Князь требует от мельника такой травы, чтобы «молодушка полюбила постылого», или же такой, чтобы свою любовь перемочь, но мельник отзывается, что он таких трав не знает, а знает: колюку-траву, тирлич-траву, плакун-траву, адамову голову, голубец болотный, ревенку-траву, кочадыжник, Иван-да-Марью, разрыв-траву. Однако свойства сих трав не таковы, чтобы потушить пожар, пламенеющий в груди свирепого князя, и потому он начинает трясти мельника за ворот. Эта сцена дышит такою правдою, что я не смею не привести ее целиком.
— Старик! — вскричал вдруг Вяземский, хватая его за ворот, — подавай мне ее! Слышишь? Подавай ее, подавай ее, леший! Сейчас подавай!
И он тряс мельника за ворот обеими руками.
Мельник подумал, что настал последний час его.
Вдруг Вяземский выпустил старика и повалился ему в ноги.
— Сжалься надо мной! — зарыдал он, — излечи меня! Я задарю тебя, озолочу тебя, пойду в кабалу к тебе! Сжалься надо мной, старик!
Мельник еще более испугался.
— Князь, боярин! Что с тобой? Опомнись! Это я, Давыдыч, мельник!.. Опомнись, князь!
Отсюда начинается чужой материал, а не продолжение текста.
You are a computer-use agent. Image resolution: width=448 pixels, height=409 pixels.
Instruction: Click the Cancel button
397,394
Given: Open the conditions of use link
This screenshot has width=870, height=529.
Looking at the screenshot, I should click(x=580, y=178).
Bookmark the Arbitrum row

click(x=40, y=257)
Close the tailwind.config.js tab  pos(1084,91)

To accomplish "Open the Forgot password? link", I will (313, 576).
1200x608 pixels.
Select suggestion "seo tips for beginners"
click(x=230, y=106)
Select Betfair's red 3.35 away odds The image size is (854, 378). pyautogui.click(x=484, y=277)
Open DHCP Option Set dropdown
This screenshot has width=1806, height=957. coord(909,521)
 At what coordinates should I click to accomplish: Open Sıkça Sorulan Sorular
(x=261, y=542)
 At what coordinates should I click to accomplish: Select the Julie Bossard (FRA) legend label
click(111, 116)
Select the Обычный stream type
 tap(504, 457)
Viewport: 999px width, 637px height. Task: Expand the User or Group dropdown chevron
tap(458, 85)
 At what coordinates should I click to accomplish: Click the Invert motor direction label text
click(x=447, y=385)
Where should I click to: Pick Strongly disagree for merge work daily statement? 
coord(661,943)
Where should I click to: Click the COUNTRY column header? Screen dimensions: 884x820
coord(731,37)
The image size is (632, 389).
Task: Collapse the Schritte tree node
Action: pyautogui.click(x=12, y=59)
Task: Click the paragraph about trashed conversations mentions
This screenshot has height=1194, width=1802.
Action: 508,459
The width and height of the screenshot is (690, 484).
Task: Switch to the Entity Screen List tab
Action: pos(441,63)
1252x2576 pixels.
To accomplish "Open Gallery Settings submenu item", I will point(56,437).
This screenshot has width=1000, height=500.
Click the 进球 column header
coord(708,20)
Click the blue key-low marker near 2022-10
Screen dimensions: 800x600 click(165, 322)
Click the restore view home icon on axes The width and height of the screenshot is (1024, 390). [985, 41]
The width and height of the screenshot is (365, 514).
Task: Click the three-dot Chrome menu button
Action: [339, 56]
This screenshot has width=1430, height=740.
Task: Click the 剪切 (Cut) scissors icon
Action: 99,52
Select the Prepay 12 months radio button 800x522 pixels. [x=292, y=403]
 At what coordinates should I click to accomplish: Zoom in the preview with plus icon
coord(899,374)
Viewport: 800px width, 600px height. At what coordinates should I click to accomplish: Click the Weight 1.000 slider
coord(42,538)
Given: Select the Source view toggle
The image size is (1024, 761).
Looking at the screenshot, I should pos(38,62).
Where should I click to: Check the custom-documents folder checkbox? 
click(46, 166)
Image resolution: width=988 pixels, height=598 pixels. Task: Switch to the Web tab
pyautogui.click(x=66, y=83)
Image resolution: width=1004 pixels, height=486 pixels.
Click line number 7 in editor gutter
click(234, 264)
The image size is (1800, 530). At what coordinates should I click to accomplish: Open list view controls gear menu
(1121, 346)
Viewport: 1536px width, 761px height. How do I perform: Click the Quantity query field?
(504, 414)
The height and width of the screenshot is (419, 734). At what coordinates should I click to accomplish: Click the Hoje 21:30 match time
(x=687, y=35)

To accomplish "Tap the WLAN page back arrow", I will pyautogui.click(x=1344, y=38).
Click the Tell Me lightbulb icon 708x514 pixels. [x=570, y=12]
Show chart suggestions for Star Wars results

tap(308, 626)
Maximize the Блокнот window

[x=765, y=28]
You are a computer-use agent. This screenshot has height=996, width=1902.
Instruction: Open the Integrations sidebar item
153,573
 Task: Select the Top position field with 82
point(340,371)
— Не встану, пока не излечишь!
— Князь! князь! — сказал дрожащим голосом мельник, — пора за дело. Время уходит, вставай! Теперь темно, не видал я тебя, не знаю, где ты! Скорей, скорей за дело!
Князь встал.
— Начинай, — сказал он, — я готов.
Как хотите, а такой быстрый переход от трясения за ворот к валянию в ногах положительно доказывает, что автор добросовестно изучил науку словосочинения, которою подобные внезапные переходы не только не возбраняются, но даже поощряются, вопреки притязаниям другой науки, называемой психологиею (известно, что в наших средних учебных заведениях науки, преподаваемые различными учителями, постоянно состоят во взаимной друг с другом вражде).